[Start of section]

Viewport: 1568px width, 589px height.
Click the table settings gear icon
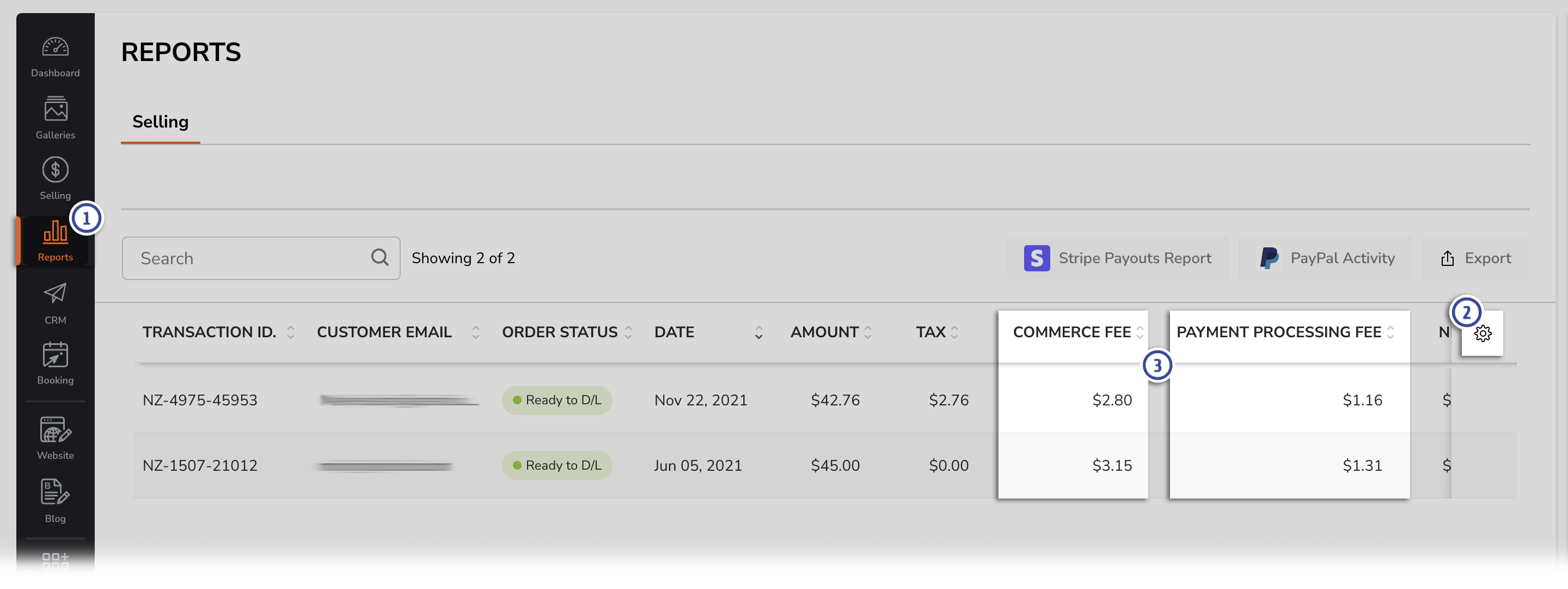[1482, 333]
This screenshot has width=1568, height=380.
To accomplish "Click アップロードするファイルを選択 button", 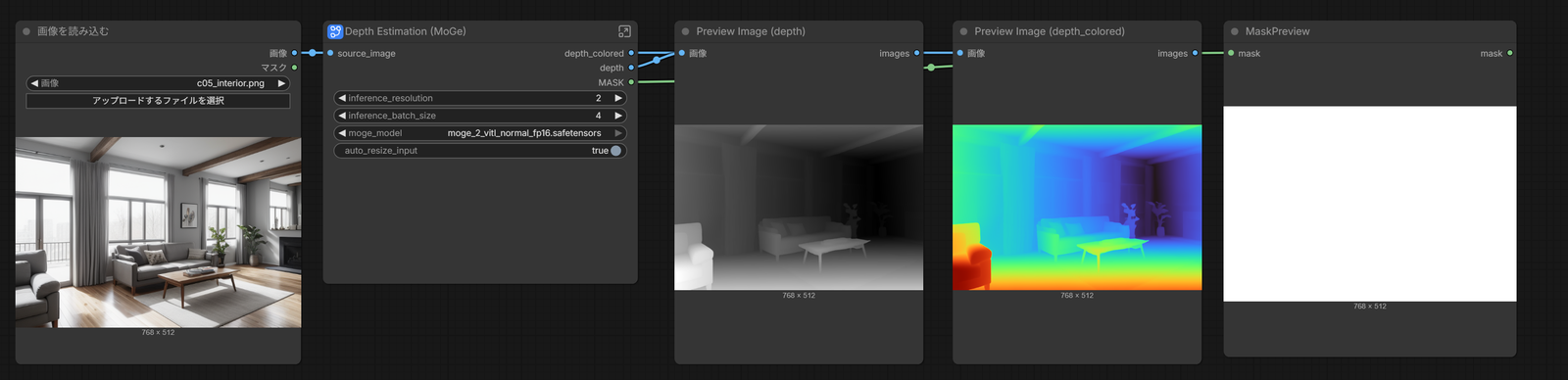I will coord(158,101).
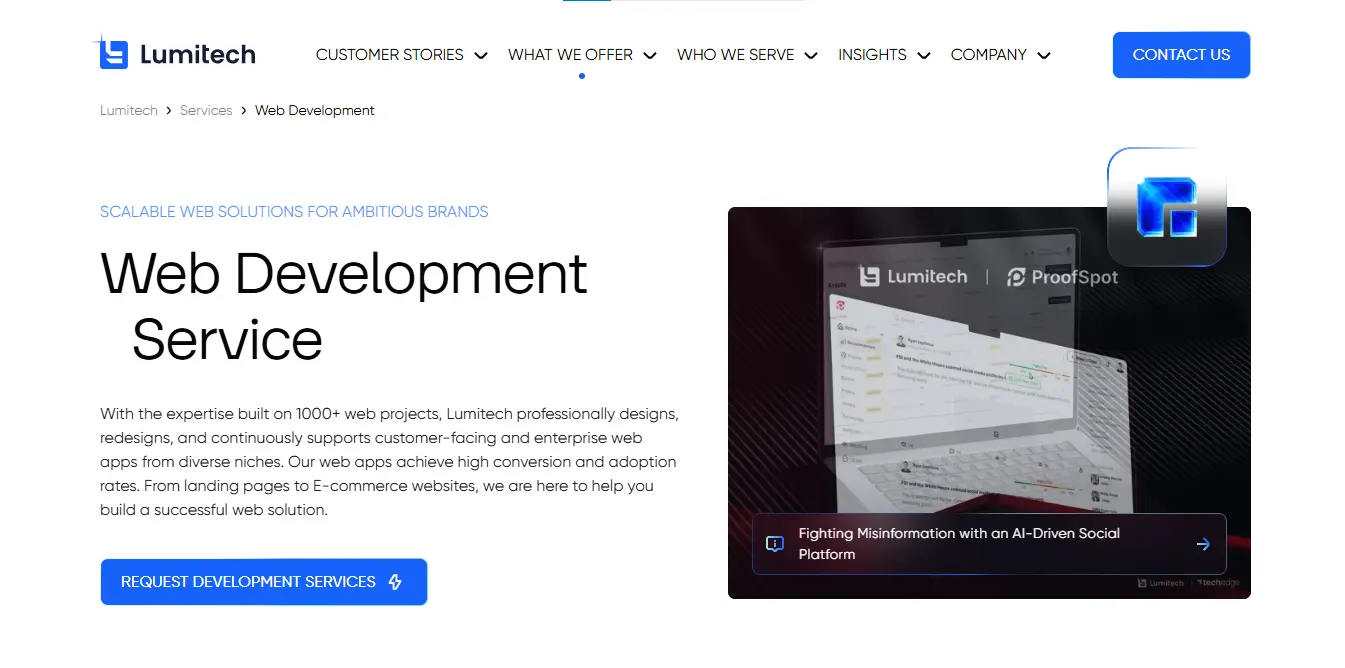Open the Company dropdown chevron
This screenshot has width=1345, height=668.
click(x=1044, y=56)
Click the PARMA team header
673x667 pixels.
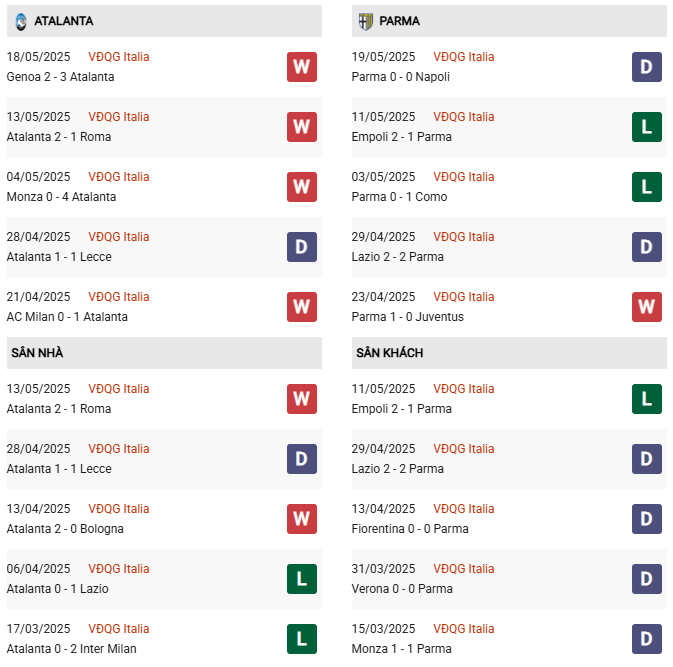(399, 21)
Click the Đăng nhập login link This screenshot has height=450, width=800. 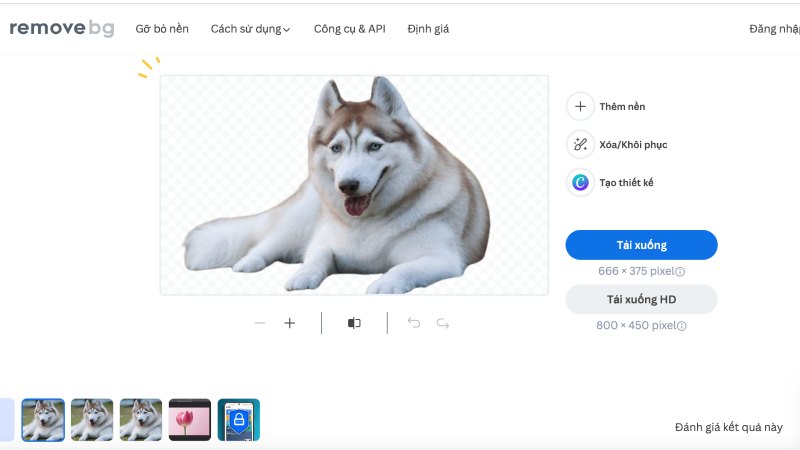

[End of section]

Brief ::
The copy should start at the line that contains "673x667 pixels.", end at the last line of the entries above, and match each line exactly, with pictures dropped.

Solved problem ::
673x667 pixels.
(399, 21)
Click the Đăng nhập login link This screenshot has height=450, width=800. 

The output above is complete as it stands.